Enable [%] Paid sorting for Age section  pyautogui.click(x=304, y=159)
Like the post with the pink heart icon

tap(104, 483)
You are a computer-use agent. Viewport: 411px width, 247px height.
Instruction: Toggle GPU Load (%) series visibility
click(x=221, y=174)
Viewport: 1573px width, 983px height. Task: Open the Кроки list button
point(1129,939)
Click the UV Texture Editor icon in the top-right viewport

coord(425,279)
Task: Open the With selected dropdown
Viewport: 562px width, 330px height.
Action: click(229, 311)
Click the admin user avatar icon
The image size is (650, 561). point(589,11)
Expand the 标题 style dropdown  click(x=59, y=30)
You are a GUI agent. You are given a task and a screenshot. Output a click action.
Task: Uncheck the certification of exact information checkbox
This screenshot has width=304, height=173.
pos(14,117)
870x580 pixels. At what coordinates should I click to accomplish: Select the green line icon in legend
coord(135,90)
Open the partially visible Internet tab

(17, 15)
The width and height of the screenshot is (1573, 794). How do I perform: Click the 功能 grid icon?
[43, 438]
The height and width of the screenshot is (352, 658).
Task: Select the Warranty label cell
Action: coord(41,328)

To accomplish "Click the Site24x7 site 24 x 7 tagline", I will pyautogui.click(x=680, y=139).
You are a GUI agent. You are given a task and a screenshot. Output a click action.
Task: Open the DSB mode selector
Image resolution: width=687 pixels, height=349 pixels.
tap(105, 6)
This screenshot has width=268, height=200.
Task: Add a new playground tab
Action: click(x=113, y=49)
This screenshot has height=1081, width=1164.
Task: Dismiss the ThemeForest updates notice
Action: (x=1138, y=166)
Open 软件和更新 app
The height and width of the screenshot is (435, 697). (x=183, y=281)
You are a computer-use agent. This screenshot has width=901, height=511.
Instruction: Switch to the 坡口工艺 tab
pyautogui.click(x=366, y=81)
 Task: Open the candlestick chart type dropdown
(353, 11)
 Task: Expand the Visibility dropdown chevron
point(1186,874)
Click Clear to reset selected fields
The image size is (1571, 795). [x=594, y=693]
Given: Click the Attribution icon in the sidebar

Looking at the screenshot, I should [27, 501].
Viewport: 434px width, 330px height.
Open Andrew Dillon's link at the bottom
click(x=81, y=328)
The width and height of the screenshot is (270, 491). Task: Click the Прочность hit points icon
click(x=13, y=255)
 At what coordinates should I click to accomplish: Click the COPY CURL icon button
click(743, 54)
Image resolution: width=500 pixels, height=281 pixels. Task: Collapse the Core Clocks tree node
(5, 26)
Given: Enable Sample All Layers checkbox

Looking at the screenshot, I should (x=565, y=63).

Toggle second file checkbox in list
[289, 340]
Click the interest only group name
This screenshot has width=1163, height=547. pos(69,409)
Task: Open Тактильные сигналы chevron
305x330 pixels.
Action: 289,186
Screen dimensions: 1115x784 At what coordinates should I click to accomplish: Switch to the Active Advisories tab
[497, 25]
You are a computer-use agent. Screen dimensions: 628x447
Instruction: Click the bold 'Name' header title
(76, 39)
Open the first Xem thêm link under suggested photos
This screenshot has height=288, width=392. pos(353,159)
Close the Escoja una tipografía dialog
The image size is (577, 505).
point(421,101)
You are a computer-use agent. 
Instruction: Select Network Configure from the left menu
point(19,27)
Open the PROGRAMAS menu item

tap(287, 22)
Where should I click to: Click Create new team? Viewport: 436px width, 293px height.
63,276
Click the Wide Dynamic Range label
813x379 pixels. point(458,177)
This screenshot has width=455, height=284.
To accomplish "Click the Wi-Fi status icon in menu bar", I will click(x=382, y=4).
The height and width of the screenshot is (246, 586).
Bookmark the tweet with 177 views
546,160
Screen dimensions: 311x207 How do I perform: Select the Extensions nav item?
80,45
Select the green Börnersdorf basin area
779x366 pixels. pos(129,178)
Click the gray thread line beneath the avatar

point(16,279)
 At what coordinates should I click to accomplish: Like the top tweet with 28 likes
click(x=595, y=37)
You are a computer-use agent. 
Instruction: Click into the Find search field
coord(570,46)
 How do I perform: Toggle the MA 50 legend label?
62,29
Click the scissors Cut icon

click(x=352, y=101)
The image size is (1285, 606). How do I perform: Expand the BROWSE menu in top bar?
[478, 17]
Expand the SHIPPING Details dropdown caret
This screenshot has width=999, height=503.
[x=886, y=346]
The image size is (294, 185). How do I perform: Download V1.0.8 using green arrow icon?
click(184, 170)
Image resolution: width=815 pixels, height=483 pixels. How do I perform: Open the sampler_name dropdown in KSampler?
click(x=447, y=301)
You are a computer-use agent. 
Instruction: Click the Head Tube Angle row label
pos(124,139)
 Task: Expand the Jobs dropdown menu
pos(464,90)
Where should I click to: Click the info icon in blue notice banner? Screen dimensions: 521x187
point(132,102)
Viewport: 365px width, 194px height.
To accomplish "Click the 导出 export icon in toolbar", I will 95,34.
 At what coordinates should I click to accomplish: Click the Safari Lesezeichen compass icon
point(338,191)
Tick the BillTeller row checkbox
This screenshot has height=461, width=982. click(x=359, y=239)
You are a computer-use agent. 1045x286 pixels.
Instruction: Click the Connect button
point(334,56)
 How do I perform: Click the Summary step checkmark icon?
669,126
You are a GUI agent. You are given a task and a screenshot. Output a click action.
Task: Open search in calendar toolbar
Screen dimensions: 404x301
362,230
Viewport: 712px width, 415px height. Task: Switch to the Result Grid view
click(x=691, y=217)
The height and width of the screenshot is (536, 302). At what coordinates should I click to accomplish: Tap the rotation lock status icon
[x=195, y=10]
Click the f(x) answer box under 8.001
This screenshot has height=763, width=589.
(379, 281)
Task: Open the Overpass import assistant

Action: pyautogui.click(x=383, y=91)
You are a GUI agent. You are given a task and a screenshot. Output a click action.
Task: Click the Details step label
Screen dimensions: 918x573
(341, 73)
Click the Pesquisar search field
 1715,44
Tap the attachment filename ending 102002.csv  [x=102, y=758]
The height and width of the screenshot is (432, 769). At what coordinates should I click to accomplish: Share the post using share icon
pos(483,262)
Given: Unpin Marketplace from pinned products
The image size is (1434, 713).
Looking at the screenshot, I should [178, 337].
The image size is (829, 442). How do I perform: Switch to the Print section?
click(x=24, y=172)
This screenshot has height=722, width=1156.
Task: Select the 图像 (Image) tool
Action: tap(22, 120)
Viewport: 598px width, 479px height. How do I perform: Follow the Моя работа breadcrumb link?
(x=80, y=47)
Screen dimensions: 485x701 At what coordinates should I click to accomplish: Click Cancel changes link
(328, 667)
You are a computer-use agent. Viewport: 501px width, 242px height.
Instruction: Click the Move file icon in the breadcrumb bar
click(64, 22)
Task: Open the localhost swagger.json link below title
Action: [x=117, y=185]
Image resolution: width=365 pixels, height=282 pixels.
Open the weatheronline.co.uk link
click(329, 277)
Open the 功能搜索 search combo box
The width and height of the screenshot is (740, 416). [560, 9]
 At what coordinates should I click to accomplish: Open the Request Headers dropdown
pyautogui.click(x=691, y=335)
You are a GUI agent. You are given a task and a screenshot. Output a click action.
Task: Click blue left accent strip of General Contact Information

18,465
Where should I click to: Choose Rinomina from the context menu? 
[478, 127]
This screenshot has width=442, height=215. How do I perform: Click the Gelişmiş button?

» Exercise instructions:
Which lines above contain the word "chevron"? Copy each one in full.

» Solution to the problem:
 Task: Expand the Visibility dropdown chevron
Task: Open Тактильные сигналы chevron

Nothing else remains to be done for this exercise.